In [1]:
import nltk

from nltk import word_tokenize
nltk.download('punkt')
nltk.download('averaged_perceptron_tagger')

[nltk_data] Downloading package punkt to /home/jovyan/nltk_data...
[nltk_data]   Package punkt is already up-to-date!
[nltk_data] Downloading package averaged_perceptron_tagger to
[nltk_data]     /home/jovyan/nltk_data...
[nltk_data]   Package averaged_perceptron_tagger is already up-to-
[nltk_data]       date!


True

### CFG

In [2]:
from nltk import CFG

grammer = CFG.fromstring("""
S -> NP VP
PP -> P NP
NP -> Det N | N PP
VP -> V NP |V VP PP
Det -> 'a' | 'the'
N -> 'dog' | 'cat'
V -> 'chased' | 'sat'
P -> 'on' | 'in'
""")


In [3]:
grammer

<Grammar with 14 productions>

In [4]:
sentence = 'the dog chased a cat'

sentence = nltk.pos_tag(word_tokenize(sentence))
sentence

[('the', 'DT'), ('dog', 'NN'), ('chased', 'VBD'), ('a', 'DT'), ('cat', 'NN')]

### Regex Parser

In [5]:
grammar1 = "NP:{<DT>?<JJ>*<NN>}" 
rp = nltk.RegexpParser(grammar1)
rp.parse(sentence)
print (list(rp.parse(sentence)))
print("\n-----------------------------------------------\n")

for tree in rp.parse(sentence):
     print(tree)


#Uncomment this line if executing locally
#rp.parse(sentence).draw()

[Tree('NP', [('the', 'DT'), ('dog', 'NN')]), ('chased', 'VBD'), Tree('NP', [('a', 'DT'), ('cat', 'NN')])]

-----------------------------------------------

(NP the/DT dog/NN)
('chased', 'VBD')
(NP a/DT cat/NN)


### Recursive Decent Parser

In [6]:
from nltk.parse import RecursiveDescentParser

rdp = RecursiveDescentParser(grammer)

sentence = 'the dog chased a cat'.split()

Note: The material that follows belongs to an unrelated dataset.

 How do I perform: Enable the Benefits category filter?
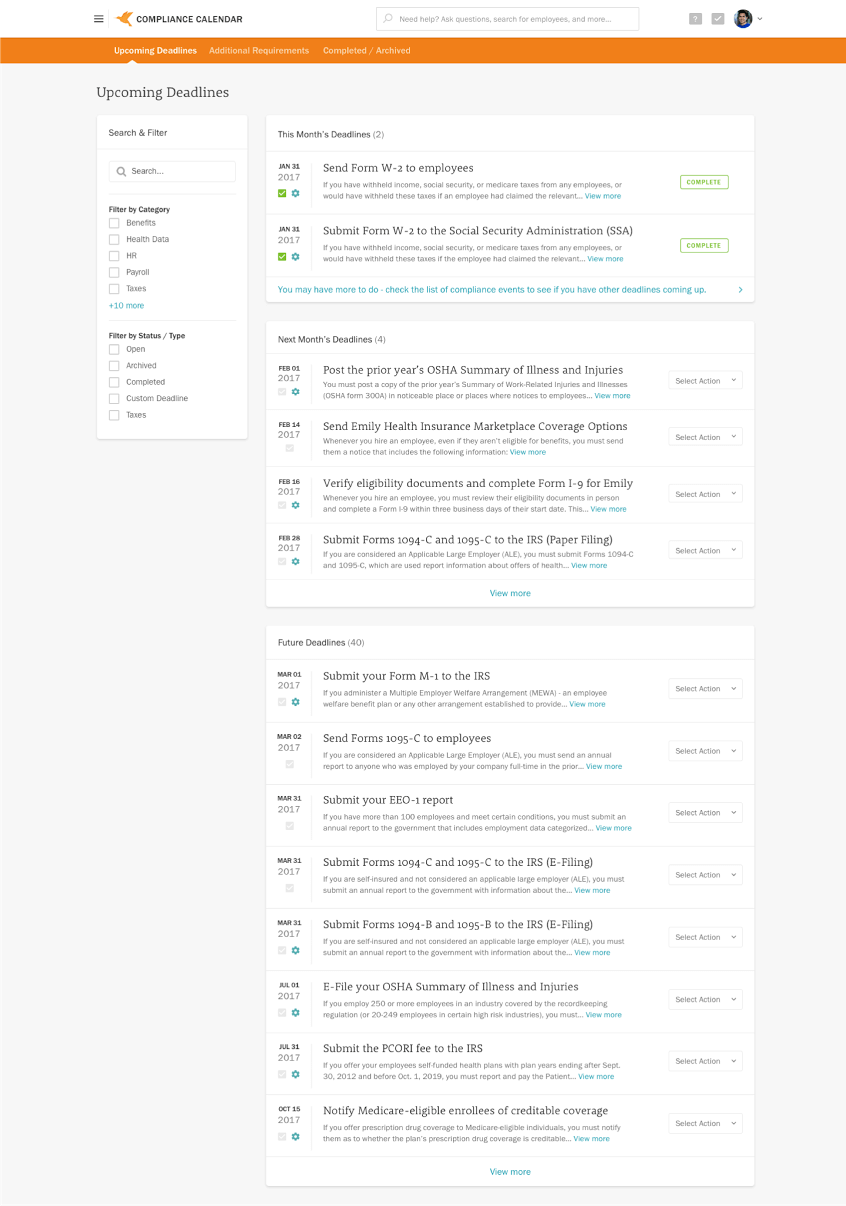(114, 223)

for t in rdp.parse(sentence):
  print(t)


(S (NP (Det the) (N dog)) (VP (V chased) (NP (Det a) (N cat))))


### Chart parser


In [7]:
chart_parser = nltk.ChartParser(grammer)

for t in chart_parser.parse(sentence):
  print(t)

(S (NP (Det the) (N dog)) (VP (V chased) (NP (Det a) (N cat))))


### Probabilistic CFG using inside chart parser

In [8]:
from nltk.grammar import toy_pcfg1
from nltk.parse import pchart
d1 = [(('John saw the man with the telescope'),toy_pcfg1)]
sent, grammar = d1[0]
sent=sent.split()
print(sent)

parser = pchart.InsideChartParser(grammar)
for tree in parser.parse(sent):
    print(tree)

['John', 'saw', 'the', 'man', 'with', 'the', 'telescope']
(S
  (NP John)
  (VP
    (V saw)
    (NP
      (NP (Det the) (N man))
      (PP (P with) (NP (Det the) (N telescope)))))) (p=0.00027755)
(S
  (NP John)
  (VP
    (VP (V saw) (NP (Det the) (N man)))
    (PP (P with) (NP (Det the) (N telescope))))) (p=0.00011102)


### Probabilistic CFG using viterbi algorithm

In [9]:
from nltk.grammar import toy_pcfg1
from nltk.parse import ViterbiParser
d1 = [(('John saw the man with the telescope'),toy_pcfg1)]
sent, grammar = d1[0]
sent=sent.split()
print(sent)

viterbi_parser = ViterbiParser(grammar)

for tree in parser.parse(sent):
    print(tree)

['John', 'saw', 'the', 'man', 'with', 'the', 'telescope']
(S
  (NP John)
  (VP
    (V saw)
    (NP
      (NP (Det the) (N man))
      (PP (P with) (NP (Det the) (N telescope)))))) (p=0.00027755)
(S
  (NP John)
  (VP
    (VP (V saw) (NP (Det the) (N man)))
    (PP (P with) (NP (Det the) (N telescope))))) (p=0.00011102)


### Identifying if the sentence is ambiguous


In [10]:
cnt = 0;

for tree in rdp.parse(sentence):
  print(str(tree) + "\n")
  print("\n")
  cnt+=1
pass


if cnt > 1:
  print("Sentence Ambiguous")
else:
  print("Sentence not Ambiguous")

(S (NP (Det the) (N dog)) (VP (V chased) (NP (Det a) (N cat))))



Sentence not Ambiguous